BEGIN
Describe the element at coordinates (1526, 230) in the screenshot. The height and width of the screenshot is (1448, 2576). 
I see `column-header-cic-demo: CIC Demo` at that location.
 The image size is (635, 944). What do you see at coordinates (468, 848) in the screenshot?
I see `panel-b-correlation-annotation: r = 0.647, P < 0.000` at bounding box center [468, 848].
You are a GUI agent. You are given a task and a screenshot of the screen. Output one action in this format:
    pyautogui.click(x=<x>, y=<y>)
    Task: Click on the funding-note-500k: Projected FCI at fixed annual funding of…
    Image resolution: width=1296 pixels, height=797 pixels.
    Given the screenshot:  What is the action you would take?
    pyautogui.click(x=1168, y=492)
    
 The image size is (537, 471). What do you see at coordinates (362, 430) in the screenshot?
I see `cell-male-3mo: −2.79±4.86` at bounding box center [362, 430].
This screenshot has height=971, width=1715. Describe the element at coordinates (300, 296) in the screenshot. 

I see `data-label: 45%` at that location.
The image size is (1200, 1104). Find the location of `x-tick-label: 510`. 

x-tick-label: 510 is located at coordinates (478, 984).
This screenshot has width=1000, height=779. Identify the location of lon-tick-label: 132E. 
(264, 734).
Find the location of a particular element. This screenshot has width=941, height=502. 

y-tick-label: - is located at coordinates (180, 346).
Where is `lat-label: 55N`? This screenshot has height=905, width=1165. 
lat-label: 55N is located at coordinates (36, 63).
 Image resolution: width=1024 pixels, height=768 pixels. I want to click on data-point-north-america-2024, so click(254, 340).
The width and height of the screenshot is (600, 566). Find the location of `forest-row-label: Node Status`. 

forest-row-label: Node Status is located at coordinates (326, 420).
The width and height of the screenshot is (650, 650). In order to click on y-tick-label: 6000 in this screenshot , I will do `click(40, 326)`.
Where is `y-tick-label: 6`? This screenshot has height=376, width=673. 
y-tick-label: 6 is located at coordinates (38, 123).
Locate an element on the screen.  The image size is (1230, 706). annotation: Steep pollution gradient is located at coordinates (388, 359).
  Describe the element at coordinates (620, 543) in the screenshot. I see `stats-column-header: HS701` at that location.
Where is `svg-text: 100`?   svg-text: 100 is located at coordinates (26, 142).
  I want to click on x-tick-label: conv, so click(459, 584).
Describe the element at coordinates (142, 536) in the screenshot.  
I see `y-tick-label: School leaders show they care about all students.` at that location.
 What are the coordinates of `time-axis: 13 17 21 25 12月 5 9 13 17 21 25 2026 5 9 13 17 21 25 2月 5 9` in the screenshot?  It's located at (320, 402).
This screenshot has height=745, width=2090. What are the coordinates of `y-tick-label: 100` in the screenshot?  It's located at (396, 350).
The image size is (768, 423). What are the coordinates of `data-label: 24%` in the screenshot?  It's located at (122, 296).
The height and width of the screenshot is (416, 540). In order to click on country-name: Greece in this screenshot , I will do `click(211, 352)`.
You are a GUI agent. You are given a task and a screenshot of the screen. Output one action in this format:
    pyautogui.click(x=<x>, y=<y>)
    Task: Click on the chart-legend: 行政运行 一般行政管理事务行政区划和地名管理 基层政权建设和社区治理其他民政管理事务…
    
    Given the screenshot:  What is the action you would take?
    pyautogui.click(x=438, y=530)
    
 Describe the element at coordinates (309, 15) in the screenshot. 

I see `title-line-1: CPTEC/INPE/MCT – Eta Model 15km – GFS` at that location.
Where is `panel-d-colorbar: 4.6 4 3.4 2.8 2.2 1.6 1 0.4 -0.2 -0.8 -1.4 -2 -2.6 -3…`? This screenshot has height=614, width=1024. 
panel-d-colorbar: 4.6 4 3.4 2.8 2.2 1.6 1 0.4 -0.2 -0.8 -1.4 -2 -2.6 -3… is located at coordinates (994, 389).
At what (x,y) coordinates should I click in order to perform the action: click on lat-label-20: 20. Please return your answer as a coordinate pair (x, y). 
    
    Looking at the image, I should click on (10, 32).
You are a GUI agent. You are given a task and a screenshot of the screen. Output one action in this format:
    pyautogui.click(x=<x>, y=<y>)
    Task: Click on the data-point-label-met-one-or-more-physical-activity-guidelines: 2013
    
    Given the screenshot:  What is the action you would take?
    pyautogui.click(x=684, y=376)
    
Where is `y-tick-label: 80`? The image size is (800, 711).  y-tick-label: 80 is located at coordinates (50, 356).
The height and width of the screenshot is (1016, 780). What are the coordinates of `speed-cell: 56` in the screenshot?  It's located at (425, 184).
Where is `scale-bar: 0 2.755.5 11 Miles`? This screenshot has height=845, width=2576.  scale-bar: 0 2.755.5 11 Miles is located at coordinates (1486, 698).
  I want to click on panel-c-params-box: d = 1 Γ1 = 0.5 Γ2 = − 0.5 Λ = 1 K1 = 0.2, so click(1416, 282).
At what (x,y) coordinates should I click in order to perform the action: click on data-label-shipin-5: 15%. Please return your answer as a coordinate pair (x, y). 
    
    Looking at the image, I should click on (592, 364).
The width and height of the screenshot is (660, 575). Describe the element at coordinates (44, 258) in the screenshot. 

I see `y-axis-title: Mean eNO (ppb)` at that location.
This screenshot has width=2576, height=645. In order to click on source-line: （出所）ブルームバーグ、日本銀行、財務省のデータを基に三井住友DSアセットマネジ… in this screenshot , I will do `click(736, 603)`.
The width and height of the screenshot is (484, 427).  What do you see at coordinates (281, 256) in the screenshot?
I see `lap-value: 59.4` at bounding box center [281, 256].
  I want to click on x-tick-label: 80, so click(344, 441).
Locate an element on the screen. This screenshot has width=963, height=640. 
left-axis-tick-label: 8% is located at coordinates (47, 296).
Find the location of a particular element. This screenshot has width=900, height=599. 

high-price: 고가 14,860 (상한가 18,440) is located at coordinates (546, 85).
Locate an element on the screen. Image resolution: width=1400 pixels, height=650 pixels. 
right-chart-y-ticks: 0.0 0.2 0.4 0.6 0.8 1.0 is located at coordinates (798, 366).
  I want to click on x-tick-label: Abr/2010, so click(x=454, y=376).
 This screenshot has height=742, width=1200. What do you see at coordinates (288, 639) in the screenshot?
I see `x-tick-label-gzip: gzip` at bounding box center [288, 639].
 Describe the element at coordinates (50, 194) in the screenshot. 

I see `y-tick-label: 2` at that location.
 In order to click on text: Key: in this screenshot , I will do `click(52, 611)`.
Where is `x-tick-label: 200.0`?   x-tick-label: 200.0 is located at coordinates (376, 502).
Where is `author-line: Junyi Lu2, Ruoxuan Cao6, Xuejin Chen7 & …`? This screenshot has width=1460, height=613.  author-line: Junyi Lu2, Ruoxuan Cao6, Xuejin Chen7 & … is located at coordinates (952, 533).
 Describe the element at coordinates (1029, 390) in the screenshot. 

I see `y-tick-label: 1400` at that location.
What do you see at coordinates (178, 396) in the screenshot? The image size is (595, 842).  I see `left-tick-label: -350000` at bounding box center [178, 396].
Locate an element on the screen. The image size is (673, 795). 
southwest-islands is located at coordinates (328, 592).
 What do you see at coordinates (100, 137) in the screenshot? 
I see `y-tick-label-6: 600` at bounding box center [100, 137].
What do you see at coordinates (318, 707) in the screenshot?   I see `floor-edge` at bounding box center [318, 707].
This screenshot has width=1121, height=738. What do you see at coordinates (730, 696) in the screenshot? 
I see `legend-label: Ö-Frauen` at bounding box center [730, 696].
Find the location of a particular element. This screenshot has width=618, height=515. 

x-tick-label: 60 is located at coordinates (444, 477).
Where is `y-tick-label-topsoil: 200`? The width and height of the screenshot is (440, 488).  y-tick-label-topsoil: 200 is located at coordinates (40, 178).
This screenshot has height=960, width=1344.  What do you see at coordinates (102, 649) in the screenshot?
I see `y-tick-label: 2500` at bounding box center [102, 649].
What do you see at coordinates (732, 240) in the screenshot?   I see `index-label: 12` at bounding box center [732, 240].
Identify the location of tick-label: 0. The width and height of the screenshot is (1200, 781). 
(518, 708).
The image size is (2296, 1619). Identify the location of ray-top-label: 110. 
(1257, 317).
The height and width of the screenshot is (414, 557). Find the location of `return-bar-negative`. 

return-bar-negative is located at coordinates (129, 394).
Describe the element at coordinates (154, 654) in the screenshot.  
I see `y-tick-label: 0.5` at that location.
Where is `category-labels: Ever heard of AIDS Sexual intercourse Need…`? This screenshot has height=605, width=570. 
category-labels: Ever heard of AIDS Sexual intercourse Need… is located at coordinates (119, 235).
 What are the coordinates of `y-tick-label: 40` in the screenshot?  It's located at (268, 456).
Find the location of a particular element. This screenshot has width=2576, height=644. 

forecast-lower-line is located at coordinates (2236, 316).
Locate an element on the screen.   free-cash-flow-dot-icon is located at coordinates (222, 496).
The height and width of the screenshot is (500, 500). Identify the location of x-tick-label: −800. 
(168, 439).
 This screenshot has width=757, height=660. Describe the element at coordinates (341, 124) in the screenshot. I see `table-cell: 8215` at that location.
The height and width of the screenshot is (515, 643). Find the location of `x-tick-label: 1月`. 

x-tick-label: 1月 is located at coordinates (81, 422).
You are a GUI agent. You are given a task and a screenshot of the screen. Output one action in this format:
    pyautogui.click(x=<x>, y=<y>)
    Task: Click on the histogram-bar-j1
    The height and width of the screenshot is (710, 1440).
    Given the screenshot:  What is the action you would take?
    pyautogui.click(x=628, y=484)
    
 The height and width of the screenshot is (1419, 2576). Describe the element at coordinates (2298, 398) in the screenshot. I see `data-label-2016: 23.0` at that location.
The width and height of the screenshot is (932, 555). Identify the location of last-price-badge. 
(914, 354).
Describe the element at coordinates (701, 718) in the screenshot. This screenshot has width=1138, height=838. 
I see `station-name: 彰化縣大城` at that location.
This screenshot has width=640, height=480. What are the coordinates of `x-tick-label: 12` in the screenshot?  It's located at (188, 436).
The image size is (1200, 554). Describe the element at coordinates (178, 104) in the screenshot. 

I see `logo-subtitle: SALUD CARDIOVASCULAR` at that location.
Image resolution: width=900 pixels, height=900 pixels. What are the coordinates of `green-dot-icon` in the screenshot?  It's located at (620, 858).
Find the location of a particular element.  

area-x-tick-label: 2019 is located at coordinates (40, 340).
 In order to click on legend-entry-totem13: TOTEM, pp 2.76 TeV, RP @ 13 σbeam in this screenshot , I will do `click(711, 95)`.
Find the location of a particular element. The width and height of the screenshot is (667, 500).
END
§ **Task brief**
List every line of the material above that contains the word "category", matching its case exactly.

§ **Task result**
Where is `category-labels: Ever heard of AIDS Sexual intercourse Need…`? This screenshot has height=605, width=570. 
category-labels: Ever heard of AIDS Sexual intercourse Need… is located at coordinates (119, 235).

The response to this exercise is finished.